Kur'an-ı Kerim ve Türkçe Meali Sayfa 407
25. Yine O’nun âyetlerindendir ki, yer ve gök, ancak O’nun emir (ve kanunlarıyla) (ayakta) kalmaktadır. Sonra O, (ölü olarak yatmakta bulunduğunuz) yerden sizi çağırıverdiğinde hepiniz hemen kabirlerinizden çıkıvereceksiniz.
26. Göklerde ve yerde kim varsa O’nundur. Hepsi de, (tamamı tekvinî, pek çoğu da hem tekvinî hem teşriî açıdan olmak üzere isteyerek veya istemeyerek) O’na boyun eğmiş durumdadır.
27. O’dur ki, ilk baştan yaratır, sonra (dünyada yaratılışı sürekli iade eder ve Âhiret’te her şeyi) yeni baştan yaratacaktır. Tekrar ve en son yeniden yaratma O’nun için ‘çok daha kolay’dır. Göklerde ve yerde en yüce sıfatlar ve misaller Allah içindir (ve O, bu sıfat ve misallerle anlatılmalıdır.) O, Azîz (izzet ve ululuk sahibi, her işte üstün ve mutlak galip)tir; Hakîm (her hüküm ve icraatında pek çok hikmetler bulunan)dır.
28. Allah, bizzat kendi hayatınızdan size bir temsil getiriyor: Elinizin altında bulunan (köle, hayvan veya hizmetçileriniz) içinde, size verdiğimiz rızkı (servet, mesken, güç, iktidar, makam ve mevkii) kendileriyle eşit oranda paylaştığınız ve kendinize itibar ettiğiniz ölçüde itibar ettiğiniz ortaklarınız var mıdır? İşte, (Allah’ın ortaksız mutlak birliğini ve hakimiyetini gösteren) apaçık gerçekleri düşünüp akledecek kimseler için böyle açıklıyoruz.

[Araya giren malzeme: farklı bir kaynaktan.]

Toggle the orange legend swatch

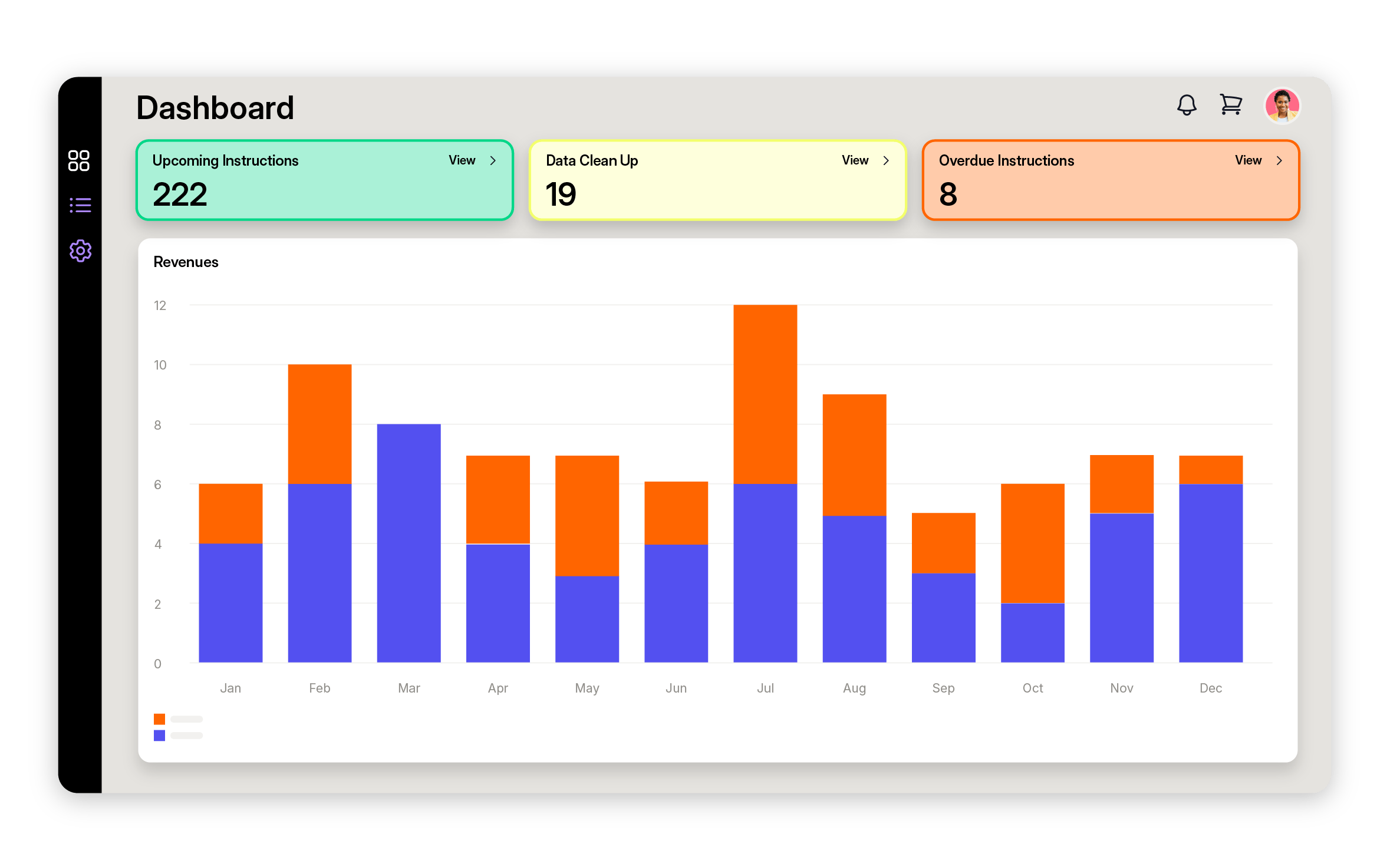click(159, 719)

29. Hayır hayır, (Allah’a şirk koşmakla) o en büyük zulmü işleyenler, gerçek bir bilgiye değil, sadece heva ve heveslerine tâbi olmaktadırlar. Bu sebeple de Allah’ın saptırdığını artık kim doğru yola getirebilir? (Allah karşısında onları kurtaracak) yardımcıları da bulunmaz ki!
30. Ama sen, her türlü şirk ve nifaktan uzak dupduru bir tevhid inancı içinde bütün varlığınla hak din olan İslâm üzerinde sabit ol. Bu Din, Allah’ın (bütün varlık ve) bütün insanlar için ortaya koyduğu aslî bir model, ona yönelme de, Allah’ın insanları yaratmaktaki gayesidir. Allah’ın yaratmasında bir değişiklik olmaz ve yapılmaz. Gerçek ve kusursuz din budur. Ne var ki, insanların çoğu bunu bilmemektedirler.
31. (Toplum halinde tam teslim olarak) sadece Allah’a yönelin ve O’na gönül verin; O’na gönülden saygı besleyin ve O’na karşı gelmekten, dolayısıyla O’nun azabından sakının; namazı bütün şartlarına riayet ederek, vaktinde ve aksatmadan kılın; ve (itikad, ibadet ve günlük hayatı tanzim gibi) her alanda asla O’na şirk koşanlardan olmayın.
32. O müşriklerdir ki, onlar (Din’in tamamını kabul ve tatbik etmeleri gerektiği halde) ona başka başka yönlerden farklı farklı maksatlarla yaklaşıp onu bölük bölük etmiş, kendileri de (bâtıla götüren farklı farklı imamların rehberlerin arkasında) grup grup olmuşlardır. Her hizip, Din’den neyi almışsa onunla sevinmekte, onunla böbürlenip gitmektedir.